What EC lawmakers have in mind is a trip-ticket system that would ensure, in the words of the proposal, ''uninterrupted supervision and monitoring of hazardous wastes from the source right through to their final nonpolluting disposal, even if this is to take place on the other side of the national frontier. . . .''
EC officials are hopeful that Community environment ministers will approve the legislation at a June 16 meeting.
Some 160 million tons of industrial waste are produced in the EC every year, including 25 million to 30 million tons labeled toxic or dangerous. Of those, some 10 percent cross national borders for disposal or treatment.
EC officials say that for several years the cross-border traffic has been increasing steadily for several reasons.
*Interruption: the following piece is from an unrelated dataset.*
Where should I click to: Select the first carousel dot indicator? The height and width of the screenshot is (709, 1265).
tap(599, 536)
Facilities in the producing country remain inadequate. Treatment plants or dumps in neighboring countries are often closer than those in the producing country. And environmental controls in receiving countries are often less stringent.
Currently, although most EC countries have strict rules governing the shipment and disposal of dangerous wastes within their national borders, only West Germany has specific legislation regarding imports and exports. Beyond that , all that exists is a series of ad hoc bilateral agreements between individual EC countries. But the dioxin affair, critics say, has proved that such agreements have left gaping loopholes. The new Community rules would oblige companies to notify the ''competent authorities'' in their countries, any ''transit'' countries, and destination countries that shipments were on their way.
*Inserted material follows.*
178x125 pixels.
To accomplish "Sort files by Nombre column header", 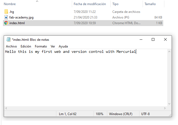I will [10, 4].
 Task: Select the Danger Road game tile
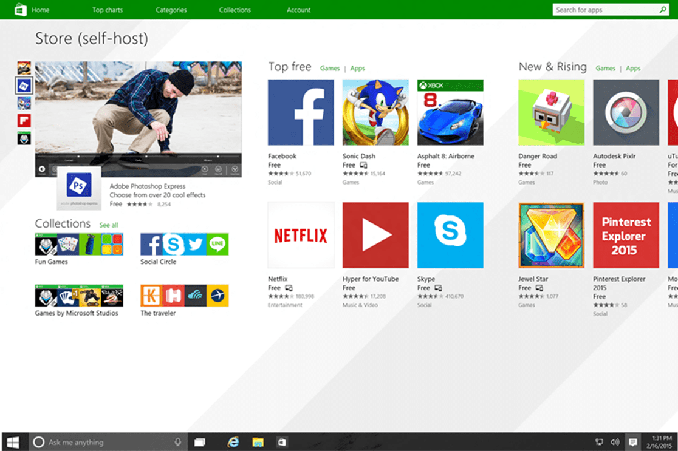(x=551, y=112)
What irks environmentalists about the proposal, however, is that it does not make provisions for the importing country to prohibit the waste from entering the country. Nor does it apply to waste leaving the Community.
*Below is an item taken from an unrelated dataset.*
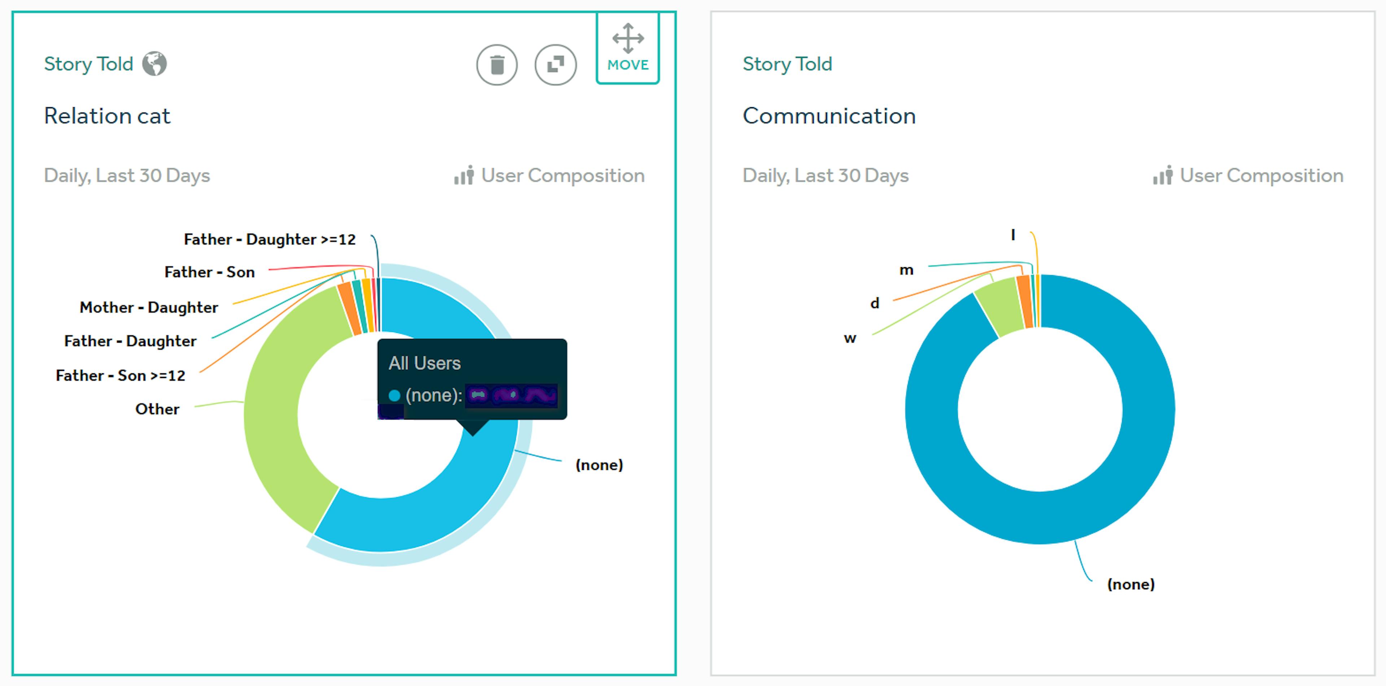Click User Composition icon in Communication card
Environmentalists also argue that any new legislation regulating the cross-border shipment of hazardous waste in the EC should only be seen as another step, and not the end, of a comprehensive hazardous-waste management policy for the Community.
Such a policy, according to environmentalists, would encourage ''on site'' waste treatment; the construction of a sufficient number of waste-treatment or disposal facilities; and a ban on dumping at sea, which is expected to increase as disposal on land becomes more difficult.